Model Compatibility

Understanding Model Requirements

AIDE models have different requirements and capabilities that determine whether they can be used with your data. Key considerations include:

  • Whether the model requires training data (supervised vs zero-shot)

  • Whether sequences must be aligned or of fixed length

  • Whether the model requires a Multiple Sequence Alignment (MSA)

  • Whether the model requires or can use structural information

  • Whether the model needs a wild-type sequence for comparison

  • Whether the model can handle variable-length sequences

Checking Model Compatibility

AIDE provides a utility function to check which models are compatible with your data:

from aide_predict.utils.checks import check_model_compatibility
from aide_predict import ProteinSequences, ProteinSequence

# Example setup
sequences = ProteinSequences.from_fasta("my_sequences.fasta")
msa = ProteinSequences.from_fasta("family_msa.fasta")
wt = ProteinSequence("MKLLVLGLPGAGKGT", id="wild_type")
wt.msa = msa 

# Check compatibility
compatibility = check_model_compatibility(
    training_sequences=sequences,  # Optional: sequences for supervised learning
    testing_sequences=None,        # Optional: test sequences if different from training
    wt=wt                          # Optional: wild-type sequence, may have structure, MSA
)

print("Compatible models:", compatibility["compatible"])
print("Incompatible models:", compatibility["incompatible"])

The compatibility checker performs several validation steps:

  • Verifies if structure information is available (either in sequences or wild-type)

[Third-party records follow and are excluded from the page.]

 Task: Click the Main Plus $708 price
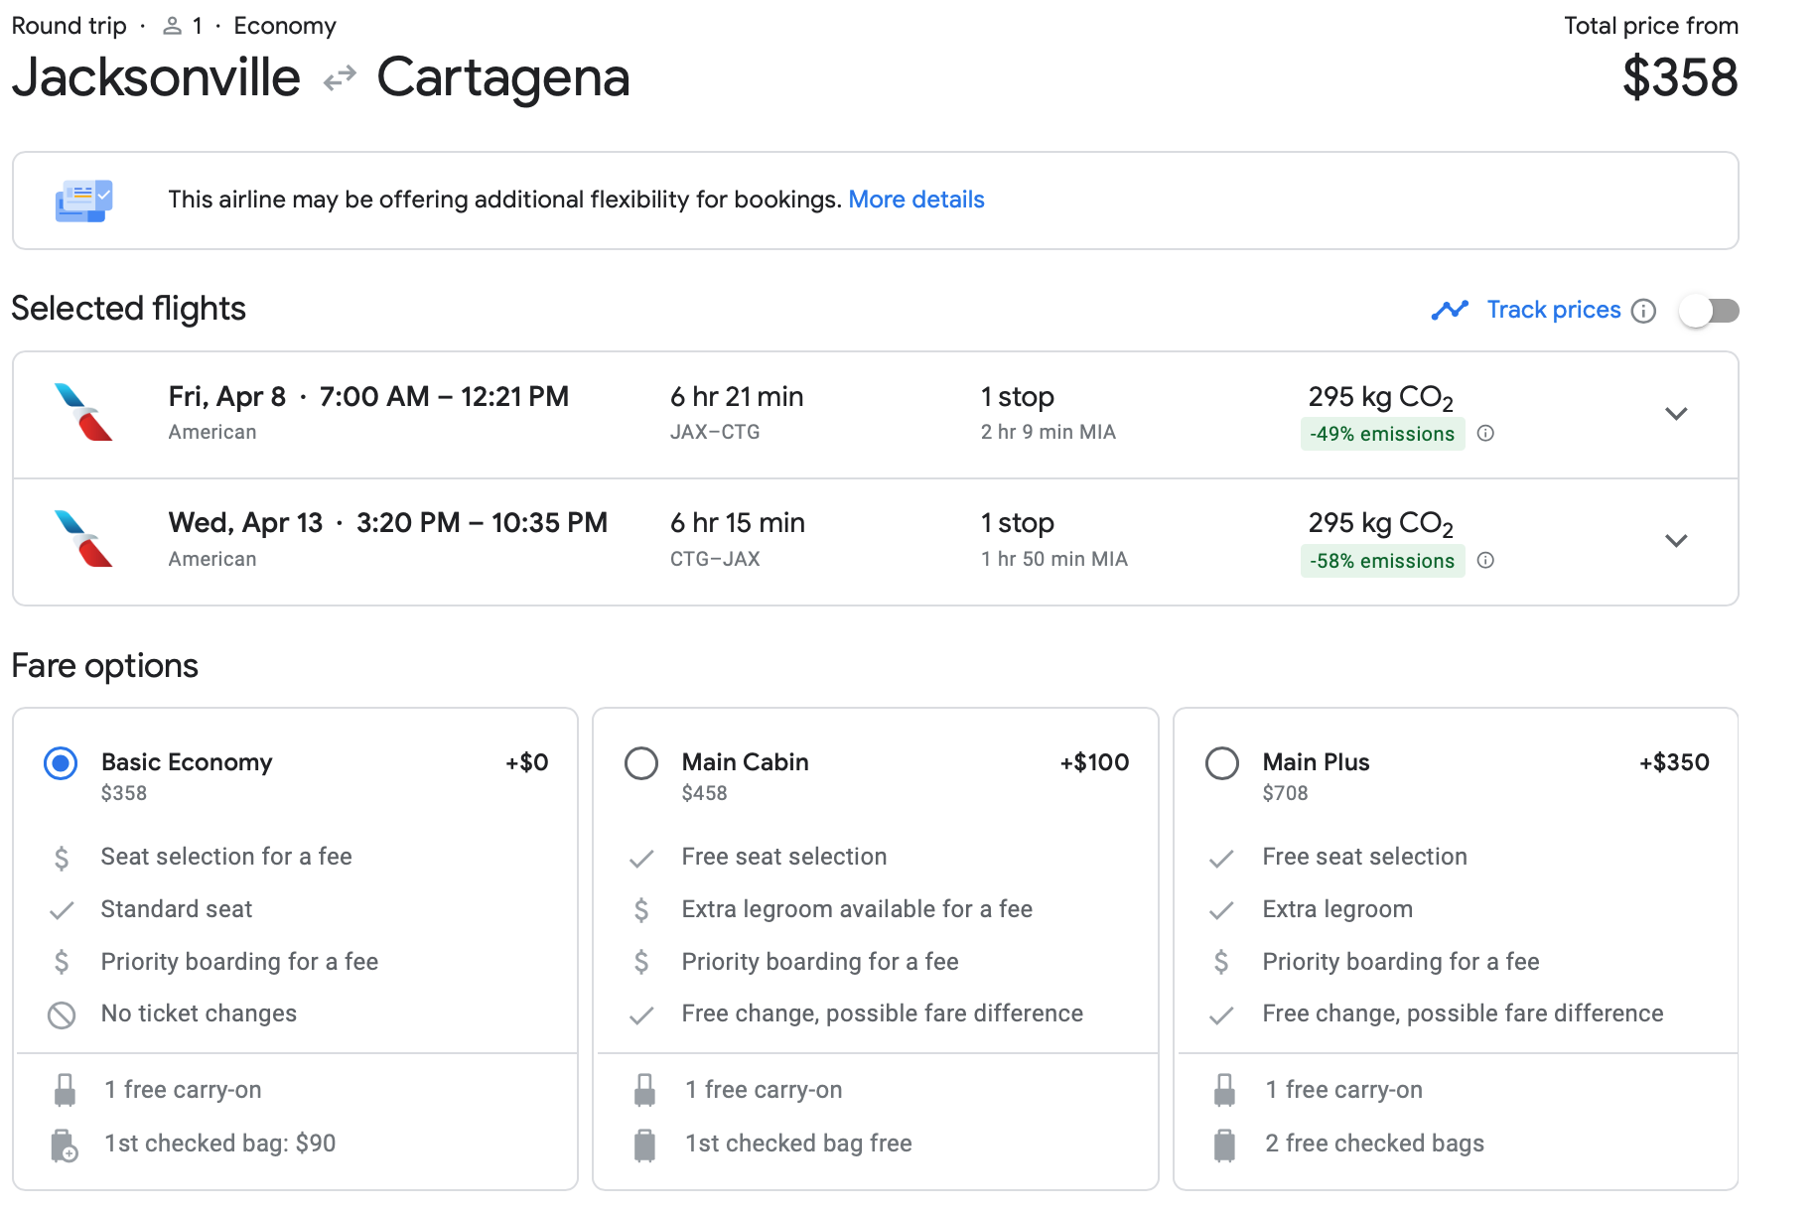point(1285,793)
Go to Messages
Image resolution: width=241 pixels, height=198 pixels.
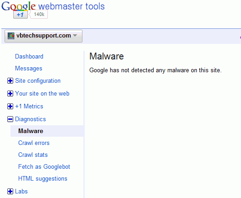pyautogui.click(x=29, y=69)
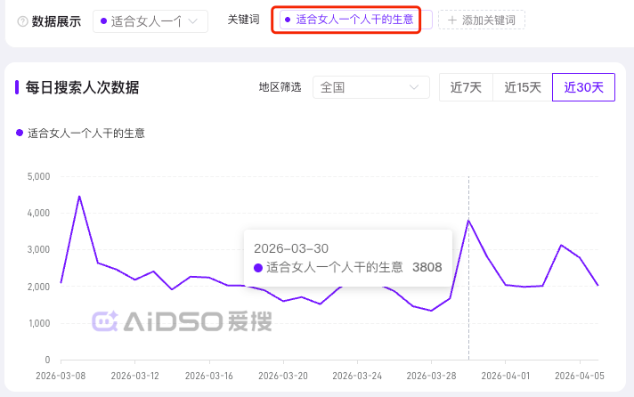Click the highest chart peak near 2026-03-09
634x397 pixels.
coord(79,196)
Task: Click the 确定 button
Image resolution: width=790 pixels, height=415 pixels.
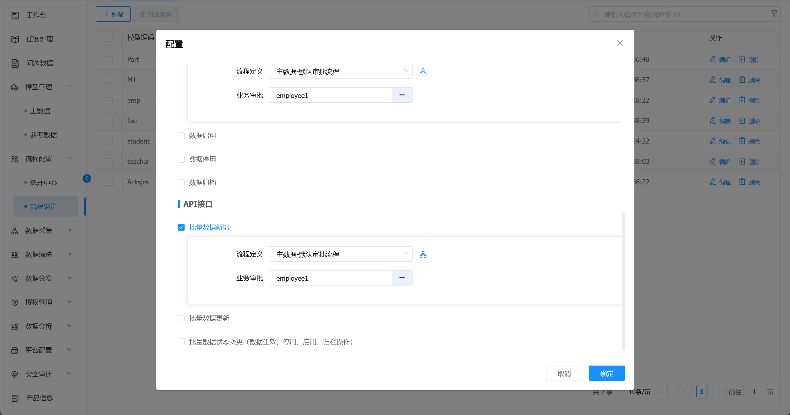Action: click(606, 374)
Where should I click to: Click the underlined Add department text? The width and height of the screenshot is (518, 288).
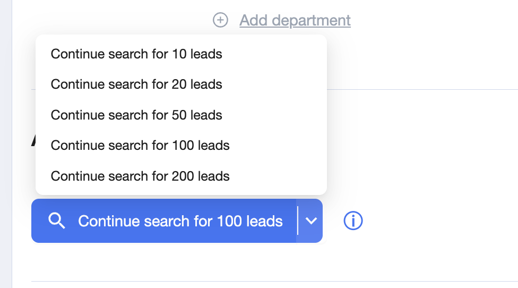pyautogui.click(x=295, y=21)
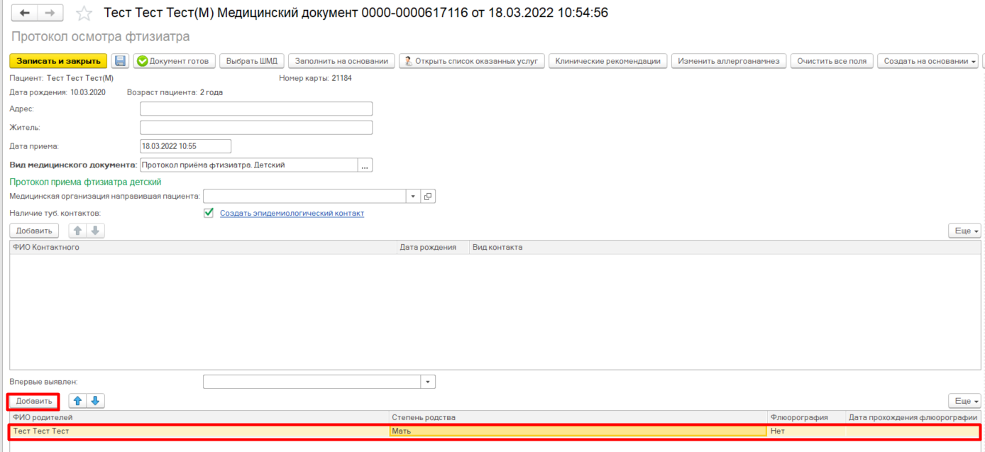Move contact row down with gray arrow
This screenshot has height=452, width=985.
click(95, 231)
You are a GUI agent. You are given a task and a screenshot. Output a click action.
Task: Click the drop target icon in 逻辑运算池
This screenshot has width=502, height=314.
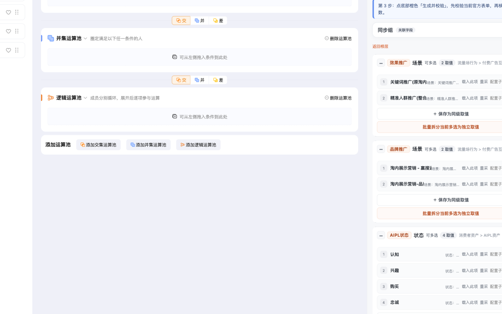174,116
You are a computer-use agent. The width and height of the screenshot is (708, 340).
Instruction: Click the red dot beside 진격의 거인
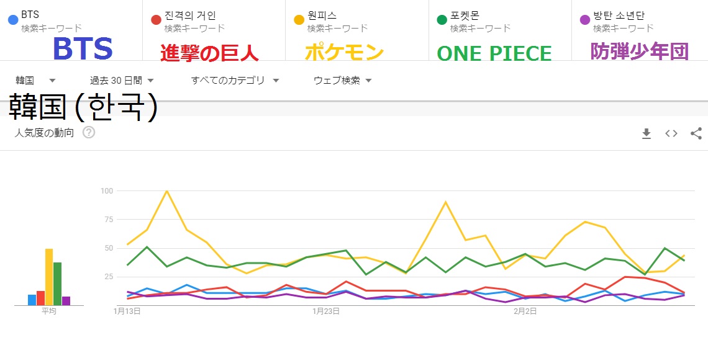tap(157, 20)
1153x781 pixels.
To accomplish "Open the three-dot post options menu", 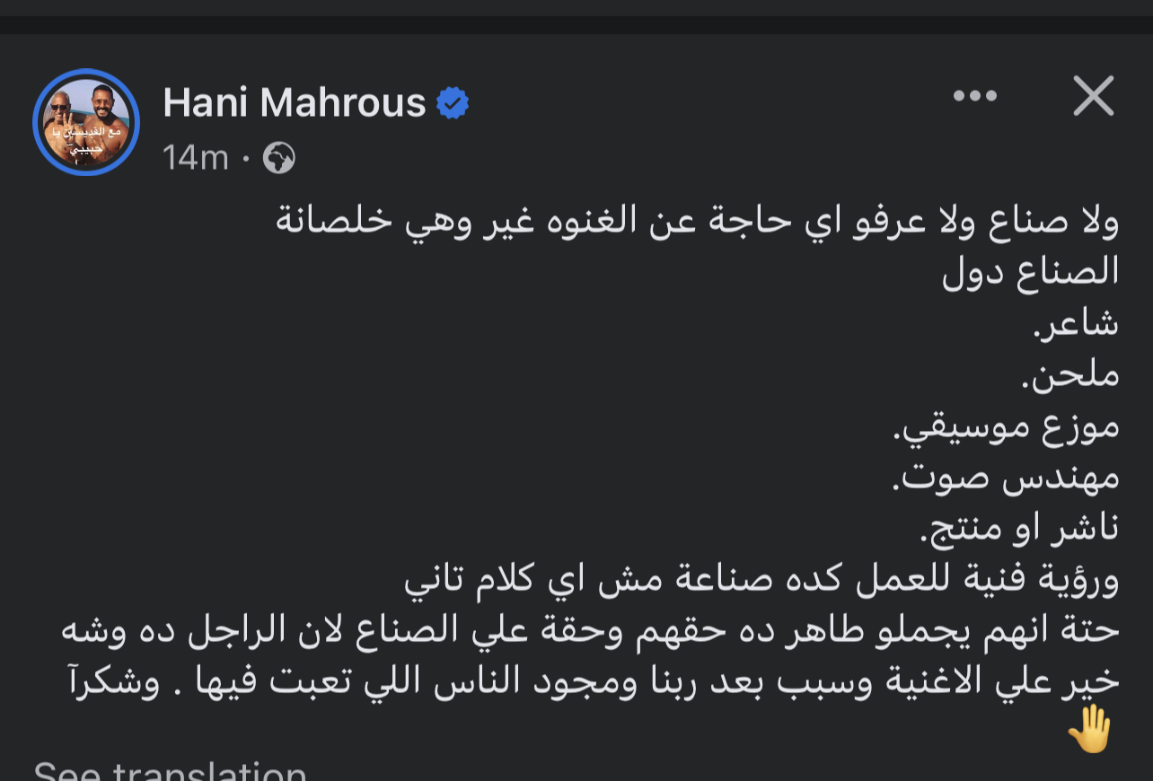I will pos(974,96).
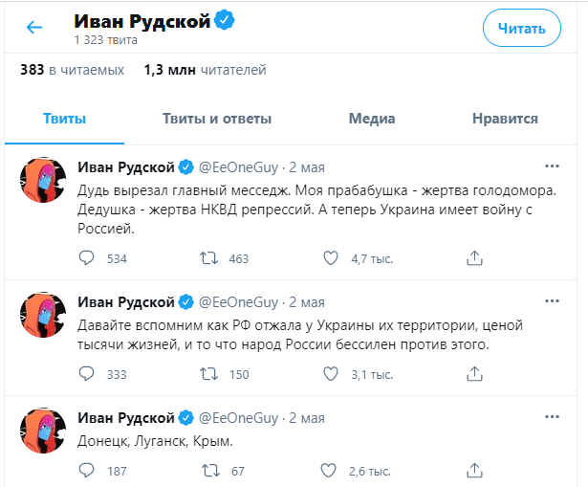588x487 pixels.
Task: Switch to the Твиты и ответы tab
Action: tap(217, 119)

  • Checks if MSAs are available and properly aligned

  • Validates that sequence lengths match requirements

  • Ensures wild-type sequences are available when needed

  • Verifies that per-sequence MSAs match sequence lengths when required

You can also check which tools are available in your current installation:

from aide_predict.utils.checks import get_supported_tools
print(get_supported_tools())

Model Categories

AIDE models fall into several categories:

1. Zero-Shot Predictors

These models don’t require training data but may have other requirements:

# ESM2 - Requires only sequences
from aide_predict import ESM2LikelihoodWrapper
model = ESM2LikelihoodWrapper(wt=wt)
model.fit()  # No training needed
scores = model.predict(sequences)

# MSATransformer - Requires MSA for the WT
from aide_predict import MSATransformerLikelihoodWrapper
model = MSATransformerLikelihoodWrapper(wt=wt) 
model.fit() 
scores = model.predict(sequences)

# SaProt - Can use structural information
from aide_predict import SaProtLikelihoodWrapper
model = SaProtLikelihoodWrapper(wt=wt) # wt must have structure
model.fit()
scores = model.predict(sequences)  # Will use structure if available

Other zero-shot predictors include:

  • HMM: Creates Hidden Markov Models from MSAs

  • EVMutation: Uses evolutionary couplings from MSAs

  • VESPA: Pre-trained model for variant effect prediction

  • EVE: Evolutionary model using latent space representations

  • SSEmb: Structure and sequence-based variant effect predictor

2. Embedding Models

These models convert sequences into numerical features for downstream ML:

# Simple one-hot encoding
from aide_predict import OneHotProteinEmbedding
embedder = OneHotProteinEmbedding()
X = embedder.fit_transform(sequences)

# Advanced language model embeddings
from aide_predict import ESM2Embedding
embedder = ESM2Embedding(pool=True)  # pool=True for sequence-level embeddings
X = embedder.fit_transform(sequences)

# K-mer based embeddings
from aide_predict import KmerEmbedding
embedder = KmerEmbedding(k=3)
X = embedder.fit_transform(sequences)

Other embedding models include:

  • MSATransformerEmbedding: Produces embeddings using MSAs

  • SaProtEmbedding: Structure-aware protein language model embeddings

  • OneHotAlignedEmbedding: One-hot encodings for aligned sequences

Importance of Data Structure

The compatibility of models depends heavily on the structure of your data:

Data Characteristic

Compatible Models

Incompatible Models

Fixed-length sequences

All models

-

Variable-length sequences

Models without RequiresFixedLengthMixin

Models with RequiresFixedLengthMixin

Has MSA

All models

-

No MSA

Models without MSA requirements

MSATransformer, EVMutation, EVE

Has structure

All models

-

No structure

Models without structure requirements

SaProt, SSEmb

Has wild-type

All models

-

No wild-type

Models without WT requirements

Models with RequiresWTToFunctionMixin

Using the appropriate data structure for your specific modeling task ensures that AIDE can provide the most accurate predictions.